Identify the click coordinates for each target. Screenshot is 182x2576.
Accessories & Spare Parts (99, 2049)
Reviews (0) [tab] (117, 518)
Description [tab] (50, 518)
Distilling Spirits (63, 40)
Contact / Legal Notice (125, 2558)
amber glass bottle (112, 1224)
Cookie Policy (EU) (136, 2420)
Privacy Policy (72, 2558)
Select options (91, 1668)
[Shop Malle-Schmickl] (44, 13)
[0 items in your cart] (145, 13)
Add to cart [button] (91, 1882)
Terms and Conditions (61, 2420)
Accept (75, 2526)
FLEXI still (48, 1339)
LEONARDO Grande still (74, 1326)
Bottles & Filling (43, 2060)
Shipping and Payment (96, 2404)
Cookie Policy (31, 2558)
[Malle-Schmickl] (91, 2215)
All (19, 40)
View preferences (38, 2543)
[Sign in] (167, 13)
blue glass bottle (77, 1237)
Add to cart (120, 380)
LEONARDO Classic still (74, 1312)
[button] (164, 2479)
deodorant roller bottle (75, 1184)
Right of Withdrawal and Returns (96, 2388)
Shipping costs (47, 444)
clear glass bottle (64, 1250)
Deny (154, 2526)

==

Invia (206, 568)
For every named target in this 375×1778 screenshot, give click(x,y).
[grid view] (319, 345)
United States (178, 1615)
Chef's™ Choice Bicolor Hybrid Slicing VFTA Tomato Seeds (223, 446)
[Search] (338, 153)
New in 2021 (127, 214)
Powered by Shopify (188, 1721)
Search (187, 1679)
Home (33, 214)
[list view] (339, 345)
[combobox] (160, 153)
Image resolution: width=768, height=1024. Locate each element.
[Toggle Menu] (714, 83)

[Assigned task] When the line with "[Sign in] (167, 13)" is reached in the data above, start copying there, and copy each line exactly until the line with "Deny (154, 2526)" has been copied; copy nothing else.

[Response to the task]
[Sign in] (167, 13)
blue glass bottle (77, 1237)
Add to cart (120, 380)
LEONARDO Classic still (74, 1312)
[button] (164, 2479)
deodorant roller bottle (75, 1184)
Right of Withdrawal and Returns (96, 2388)
Shipping costs (47, 444)
clear glass bottle (64, 1250)
Deny (154, 2526)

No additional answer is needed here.